**TASK PROMPT**
Copy word for word the lines from the one containing "The height and" through the one containing "This screenshot has height=206, width=221.", including both of those lines.

**INPUT ROWS**
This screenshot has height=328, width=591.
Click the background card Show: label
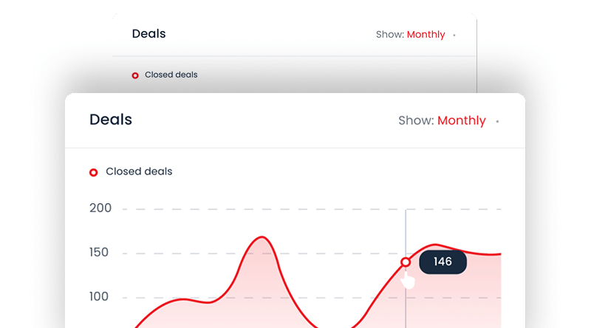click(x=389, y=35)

* * *

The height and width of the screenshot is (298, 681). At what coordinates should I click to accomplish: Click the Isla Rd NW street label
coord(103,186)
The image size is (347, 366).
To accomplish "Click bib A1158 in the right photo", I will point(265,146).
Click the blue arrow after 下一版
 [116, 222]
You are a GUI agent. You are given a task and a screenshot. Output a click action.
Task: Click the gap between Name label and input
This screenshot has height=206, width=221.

**ANSWER TO THE PROBLEM**
The height and width of the screenshot is (298, 681). At what coordinates should I click to accomplish: Click the Isla Rd NW street label
coord(103,186)
The image size is (347, 366).
To accomplish "Click bib A1158 in the right photo", I will point(265,146).
Click the blue arrow after 下一版
 [116, 222]
You are a GUI agent. You are given a task and a screenshot. Output a click action.
Task: Click the gap between Name label and input
This screenshot has height=206, width=221.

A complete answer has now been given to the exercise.